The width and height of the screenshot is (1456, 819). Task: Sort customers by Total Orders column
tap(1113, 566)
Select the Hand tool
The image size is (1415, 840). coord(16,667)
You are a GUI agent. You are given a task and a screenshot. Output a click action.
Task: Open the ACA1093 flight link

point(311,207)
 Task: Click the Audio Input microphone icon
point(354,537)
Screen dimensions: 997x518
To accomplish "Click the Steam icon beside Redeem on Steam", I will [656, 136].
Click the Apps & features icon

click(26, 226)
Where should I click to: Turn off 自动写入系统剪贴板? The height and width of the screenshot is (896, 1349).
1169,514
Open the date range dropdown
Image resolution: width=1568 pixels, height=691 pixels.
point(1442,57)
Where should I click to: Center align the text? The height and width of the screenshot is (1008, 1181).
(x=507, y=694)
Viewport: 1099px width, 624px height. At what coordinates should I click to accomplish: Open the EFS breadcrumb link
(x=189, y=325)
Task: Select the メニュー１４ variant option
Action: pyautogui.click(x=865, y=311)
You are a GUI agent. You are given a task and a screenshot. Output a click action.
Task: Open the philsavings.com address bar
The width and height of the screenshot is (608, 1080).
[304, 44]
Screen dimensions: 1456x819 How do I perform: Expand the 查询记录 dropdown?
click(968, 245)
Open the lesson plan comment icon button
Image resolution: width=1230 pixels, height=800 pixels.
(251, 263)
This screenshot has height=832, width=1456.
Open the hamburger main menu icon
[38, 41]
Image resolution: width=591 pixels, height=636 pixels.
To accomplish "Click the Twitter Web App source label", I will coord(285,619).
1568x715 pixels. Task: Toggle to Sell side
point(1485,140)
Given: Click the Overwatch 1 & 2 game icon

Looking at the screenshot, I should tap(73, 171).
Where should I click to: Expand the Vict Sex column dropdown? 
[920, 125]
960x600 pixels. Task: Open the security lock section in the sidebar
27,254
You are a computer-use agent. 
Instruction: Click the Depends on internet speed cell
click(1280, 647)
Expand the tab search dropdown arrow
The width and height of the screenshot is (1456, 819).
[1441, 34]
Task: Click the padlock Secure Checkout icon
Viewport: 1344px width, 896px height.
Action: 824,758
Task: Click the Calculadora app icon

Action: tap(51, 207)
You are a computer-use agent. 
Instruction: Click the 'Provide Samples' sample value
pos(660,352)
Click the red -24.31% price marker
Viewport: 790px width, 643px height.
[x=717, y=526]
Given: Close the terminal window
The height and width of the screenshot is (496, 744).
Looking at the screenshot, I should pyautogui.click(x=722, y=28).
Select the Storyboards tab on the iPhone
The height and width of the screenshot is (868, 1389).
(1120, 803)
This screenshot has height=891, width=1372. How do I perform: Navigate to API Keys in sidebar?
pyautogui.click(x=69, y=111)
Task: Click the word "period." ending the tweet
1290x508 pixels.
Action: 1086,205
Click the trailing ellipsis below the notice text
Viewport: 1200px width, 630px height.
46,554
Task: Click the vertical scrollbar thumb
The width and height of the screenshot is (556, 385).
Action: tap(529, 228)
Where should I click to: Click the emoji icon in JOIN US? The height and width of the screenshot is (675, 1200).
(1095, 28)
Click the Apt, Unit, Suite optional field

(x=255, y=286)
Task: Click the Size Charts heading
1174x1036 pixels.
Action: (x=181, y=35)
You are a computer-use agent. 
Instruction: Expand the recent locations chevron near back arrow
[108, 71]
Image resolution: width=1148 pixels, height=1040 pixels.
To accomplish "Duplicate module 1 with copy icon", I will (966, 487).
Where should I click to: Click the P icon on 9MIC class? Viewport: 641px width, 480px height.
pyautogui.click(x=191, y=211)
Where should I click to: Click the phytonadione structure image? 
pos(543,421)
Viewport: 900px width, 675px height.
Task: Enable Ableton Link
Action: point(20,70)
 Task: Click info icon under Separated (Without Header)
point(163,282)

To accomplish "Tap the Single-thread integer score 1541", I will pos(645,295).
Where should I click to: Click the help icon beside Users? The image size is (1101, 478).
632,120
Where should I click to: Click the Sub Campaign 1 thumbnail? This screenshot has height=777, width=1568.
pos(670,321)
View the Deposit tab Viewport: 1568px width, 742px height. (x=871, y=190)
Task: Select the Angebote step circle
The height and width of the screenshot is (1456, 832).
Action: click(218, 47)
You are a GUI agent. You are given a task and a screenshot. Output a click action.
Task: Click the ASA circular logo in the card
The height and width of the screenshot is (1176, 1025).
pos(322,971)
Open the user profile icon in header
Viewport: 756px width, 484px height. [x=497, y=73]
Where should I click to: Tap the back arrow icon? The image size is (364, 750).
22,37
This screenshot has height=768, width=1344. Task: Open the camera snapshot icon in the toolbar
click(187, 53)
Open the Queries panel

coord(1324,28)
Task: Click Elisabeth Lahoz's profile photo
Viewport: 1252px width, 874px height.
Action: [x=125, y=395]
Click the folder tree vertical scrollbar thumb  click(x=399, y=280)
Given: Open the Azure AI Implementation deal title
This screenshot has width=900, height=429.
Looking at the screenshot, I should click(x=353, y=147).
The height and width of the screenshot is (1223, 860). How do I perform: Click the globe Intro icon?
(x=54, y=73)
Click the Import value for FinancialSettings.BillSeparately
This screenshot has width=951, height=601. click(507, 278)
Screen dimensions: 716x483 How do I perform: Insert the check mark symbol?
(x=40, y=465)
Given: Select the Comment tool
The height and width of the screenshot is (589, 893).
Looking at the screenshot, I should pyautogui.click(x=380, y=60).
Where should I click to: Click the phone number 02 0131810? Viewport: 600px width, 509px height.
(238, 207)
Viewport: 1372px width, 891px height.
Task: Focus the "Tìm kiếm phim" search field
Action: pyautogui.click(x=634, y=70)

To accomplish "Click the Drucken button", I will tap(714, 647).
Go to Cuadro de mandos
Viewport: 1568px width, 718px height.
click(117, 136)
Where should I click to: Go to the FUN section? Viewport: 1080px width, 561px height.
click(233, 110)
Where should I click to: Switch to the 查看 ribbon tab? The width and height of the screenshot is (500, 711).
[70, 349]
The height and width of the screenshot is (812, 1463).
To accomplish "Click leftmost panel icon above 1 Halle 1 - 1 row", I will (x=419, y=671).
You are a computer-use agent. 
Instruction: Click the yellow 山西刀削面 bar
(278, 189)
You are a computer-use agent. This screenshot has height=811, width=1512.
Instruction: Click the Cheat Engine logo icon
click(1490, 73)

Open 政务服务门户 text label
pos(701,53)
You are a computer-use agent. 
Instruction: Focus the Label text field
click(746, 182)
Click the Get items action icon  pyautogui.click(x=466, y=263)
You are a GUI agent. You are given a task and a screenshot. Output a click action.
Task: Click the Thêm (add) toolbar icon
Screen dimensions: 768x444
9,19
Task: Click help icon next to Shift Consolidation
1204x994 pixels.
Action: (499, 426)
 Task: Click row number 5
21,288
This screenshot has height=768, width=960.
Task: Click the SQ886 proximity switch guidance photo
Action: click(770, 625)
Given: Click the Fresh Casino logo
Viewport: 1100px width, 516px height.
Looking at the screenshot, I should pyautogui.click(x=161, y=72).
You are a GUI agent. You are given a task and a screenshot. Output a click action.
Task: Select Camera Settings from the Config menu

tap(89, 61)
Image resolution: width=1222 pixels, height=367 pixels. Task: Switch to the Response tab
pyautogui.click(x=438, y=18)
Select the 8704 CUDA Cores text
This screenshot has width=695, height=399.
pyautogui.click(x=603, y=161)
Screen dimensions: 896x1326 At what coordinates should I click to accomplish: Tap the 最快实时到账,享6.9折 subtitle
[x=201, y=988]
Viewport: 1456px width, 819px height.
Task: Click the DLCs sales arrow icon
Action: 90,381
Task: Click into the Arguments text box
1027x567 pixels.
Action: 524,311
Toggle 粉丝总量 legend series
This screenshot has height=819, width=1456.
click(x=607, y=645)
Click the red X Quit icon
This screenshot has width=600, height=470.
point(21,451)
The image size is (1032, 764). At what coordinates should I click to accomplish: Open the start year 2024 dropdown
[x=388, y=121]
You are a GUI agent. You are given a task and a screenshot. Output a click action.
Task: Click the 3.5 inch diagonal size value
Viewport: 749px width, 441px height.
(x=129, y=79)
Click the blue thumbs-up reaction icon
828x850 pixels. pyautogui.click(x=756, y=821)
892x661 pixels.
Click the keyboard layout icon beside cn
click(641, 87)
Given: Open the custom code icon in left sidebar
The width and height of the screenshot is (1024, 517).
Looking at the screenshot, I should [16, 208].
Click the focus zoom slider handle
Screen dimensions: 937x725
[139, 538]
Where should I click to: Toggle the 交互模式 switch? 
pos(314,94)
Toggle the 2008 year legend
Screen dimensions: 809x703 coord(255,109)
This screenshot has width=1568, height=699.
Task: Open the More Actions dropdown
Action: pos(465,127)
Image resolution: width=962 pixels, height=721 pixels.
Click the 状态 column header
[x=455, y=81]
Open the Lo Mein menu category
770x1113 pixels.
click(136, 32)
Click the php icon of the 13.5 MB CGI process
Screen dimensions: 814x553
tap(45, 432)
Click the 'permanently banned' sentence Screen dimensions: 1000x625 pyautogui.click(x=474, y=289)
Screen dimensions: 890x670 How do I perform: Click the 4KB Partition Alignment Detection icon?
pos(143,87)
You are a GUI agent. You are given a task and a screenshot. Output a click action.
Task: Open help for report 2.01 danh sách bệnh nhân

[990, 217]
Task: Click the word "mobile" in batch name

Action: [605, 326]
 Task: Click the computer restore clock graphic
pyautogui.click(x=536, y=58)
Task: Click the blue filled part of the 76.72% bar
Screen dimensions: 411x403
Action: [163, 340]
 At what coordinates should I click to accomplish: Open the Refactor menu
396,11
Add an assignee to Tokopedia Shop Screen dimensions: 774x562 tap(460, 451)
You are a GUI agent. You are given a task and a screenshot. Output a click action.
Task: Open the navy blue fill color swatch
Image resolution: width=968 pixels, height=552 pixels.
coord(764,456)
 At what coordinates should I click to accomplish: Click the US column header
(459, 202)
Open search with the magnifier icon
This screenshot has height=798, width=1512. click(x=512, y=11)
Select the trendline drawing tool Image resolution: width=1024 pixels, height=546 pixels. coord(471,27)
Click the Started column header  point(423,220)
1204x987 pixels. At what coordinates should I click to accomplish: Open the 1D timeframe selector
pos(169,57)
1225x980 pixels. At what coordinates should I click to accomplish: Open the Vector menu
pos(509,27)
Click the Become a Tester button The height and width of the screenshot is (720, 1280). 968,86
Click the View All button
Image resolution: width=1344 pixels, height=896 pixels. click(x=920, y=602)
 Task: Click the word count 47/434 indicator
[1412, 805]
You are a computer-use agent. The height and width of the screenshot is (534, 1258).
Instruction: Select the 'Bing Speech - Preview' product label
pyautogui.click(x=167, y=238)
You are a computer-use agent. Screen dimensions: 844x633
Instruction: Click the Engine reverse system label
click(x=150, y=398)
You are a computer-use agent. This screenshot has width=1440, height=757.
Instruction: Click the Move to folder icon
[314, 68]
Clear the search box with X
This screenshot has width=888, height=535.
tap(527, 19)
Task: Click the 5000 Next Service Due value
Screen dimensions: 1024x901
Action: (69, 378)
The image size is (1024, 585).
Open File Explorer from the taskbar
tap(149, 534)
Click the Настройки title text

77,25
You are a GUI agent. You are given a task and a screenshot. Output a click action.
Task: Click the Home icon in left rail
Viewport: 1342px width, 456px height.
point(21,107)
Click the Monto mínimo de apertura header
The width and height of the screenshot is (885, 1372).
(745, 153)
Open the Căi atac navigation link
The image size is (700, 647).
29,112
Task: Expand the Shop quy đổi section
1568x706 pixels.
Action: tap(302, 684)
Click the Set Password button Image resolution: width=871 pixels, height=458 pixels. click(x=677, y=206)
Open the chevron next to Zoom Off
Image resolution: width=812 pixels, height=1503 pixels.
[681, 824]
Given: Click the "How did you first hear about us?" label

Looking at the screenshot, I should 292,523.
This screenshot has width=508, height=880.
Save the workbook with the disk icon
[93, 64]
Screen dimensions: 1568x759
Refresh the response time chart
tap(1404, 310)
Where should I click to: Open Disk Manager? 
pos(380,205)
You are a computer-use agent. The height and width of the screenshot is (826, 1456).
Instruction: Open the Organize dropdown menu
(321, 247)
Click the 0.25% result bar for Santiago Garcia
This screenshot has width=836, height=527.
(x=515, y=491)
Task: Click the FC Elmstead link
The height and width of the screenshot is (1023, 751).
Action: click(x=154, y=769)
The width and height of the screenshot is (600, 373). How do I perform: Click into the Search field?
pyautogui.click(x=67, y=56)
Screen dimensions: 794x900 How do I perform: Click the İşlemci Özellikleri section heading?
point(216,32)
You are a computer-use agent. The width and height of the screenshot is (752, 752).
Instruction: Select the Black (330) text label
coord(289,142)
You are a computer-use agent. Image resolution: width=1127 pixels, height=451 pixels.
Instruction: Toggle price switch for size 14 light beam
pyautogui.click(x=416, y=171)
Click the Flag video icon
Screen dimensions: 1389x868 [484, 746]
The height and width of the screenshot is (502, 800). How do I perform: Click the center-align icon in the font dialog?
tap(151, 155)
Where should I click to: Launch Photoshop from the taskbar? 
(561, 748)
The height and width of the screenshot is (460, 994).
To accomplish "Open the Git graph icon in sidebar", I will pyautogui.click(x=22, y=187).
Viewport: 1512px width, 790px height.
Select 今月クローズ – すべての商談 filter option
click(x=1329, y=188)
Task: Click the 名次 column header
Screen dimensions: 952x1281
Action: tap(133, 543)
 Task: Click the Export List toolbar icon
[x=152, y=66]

THE REQUEST: Which rows above contain the string "button"? Copy each one out in full, treating the match as case-sensitive.

REPLY:
Open the lesson plan comment icon button
To accomplish "Click the Drucken button", I will tap(714, 647).
Click the Become a Tester button The height and width of the screenshot is (720, 1280). 968,86
Click the View All button
Click the Set Password button Image resolution: width=871 pixels, height=458 pixels. click(x=677, y=206)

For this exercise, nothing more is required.